----- Dataset entries -----
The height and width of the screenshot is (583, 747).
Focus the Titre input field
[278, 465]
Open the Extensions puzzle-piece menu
-----
----- Dataset entries -----
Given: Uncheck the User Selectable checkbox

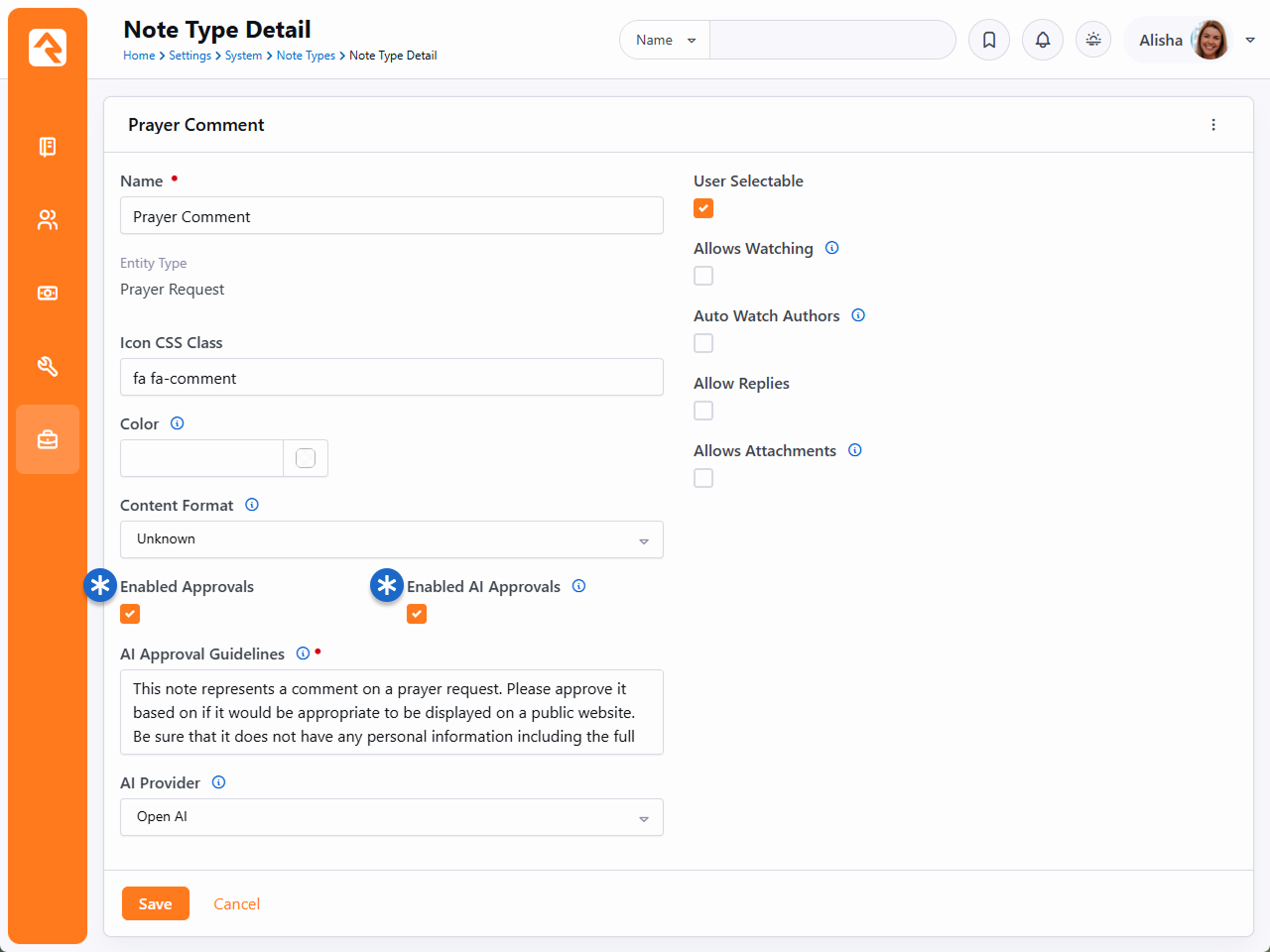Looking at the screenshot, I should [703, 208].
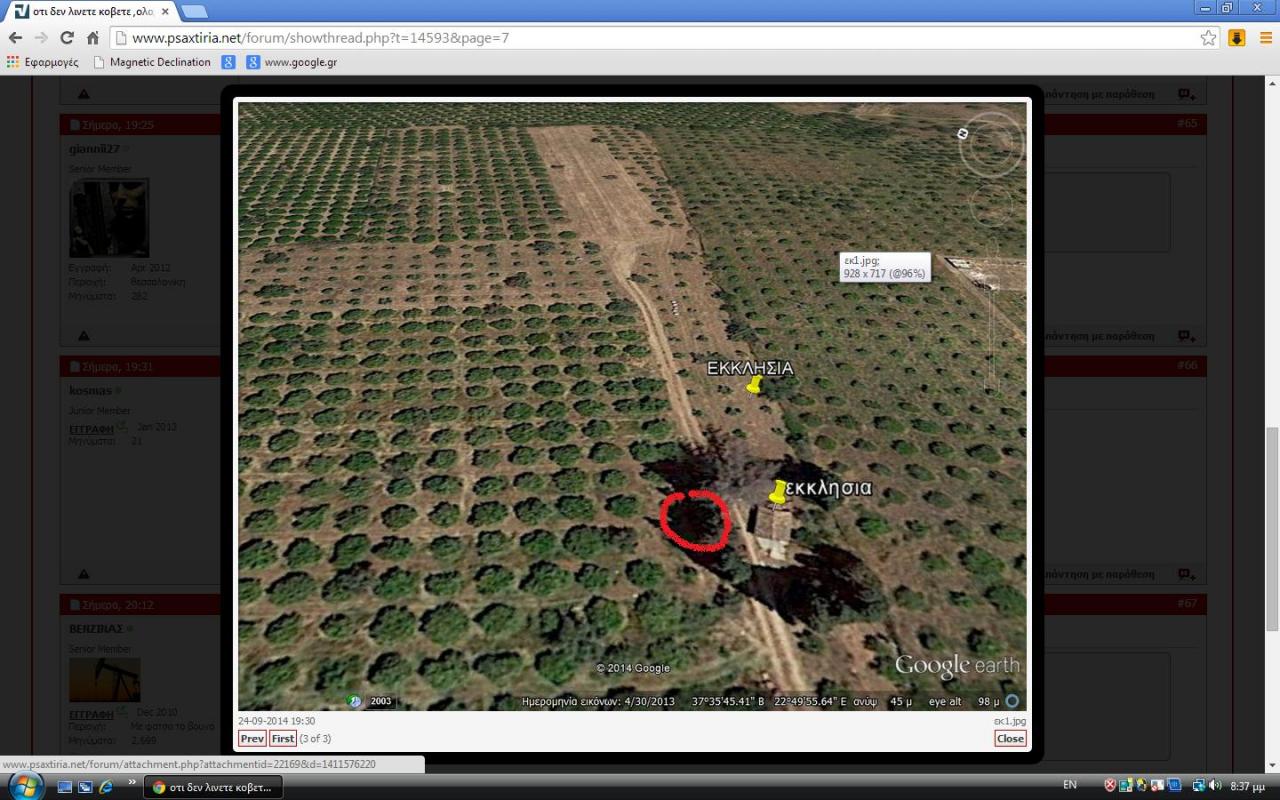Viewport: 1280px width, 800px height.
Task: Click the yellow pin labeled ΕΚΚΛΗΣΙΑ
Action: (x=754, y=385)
-----
----- Dataset entries -----
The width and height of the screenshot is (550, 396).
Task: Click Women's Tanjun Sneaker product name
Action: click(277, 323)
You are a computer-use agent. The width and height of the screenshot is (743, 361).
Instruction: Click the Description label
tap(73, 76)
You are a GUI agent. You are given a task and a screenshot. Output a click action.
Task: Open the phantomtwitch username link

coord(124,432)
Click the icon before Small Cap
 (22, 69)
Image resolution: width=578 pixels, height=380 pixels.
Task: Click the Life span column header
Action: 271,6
-----
▶ _How to complete this task_: Given the records above, return exactly the lines starting at the line containing "Focus the Titre input field" and ending at the line containing "Open the Extensions puzzle-piece menu", including both.

▶ _Task output_:
Focus the Titre input field
[278, 465]
Open the Extensions puzzle-piece menu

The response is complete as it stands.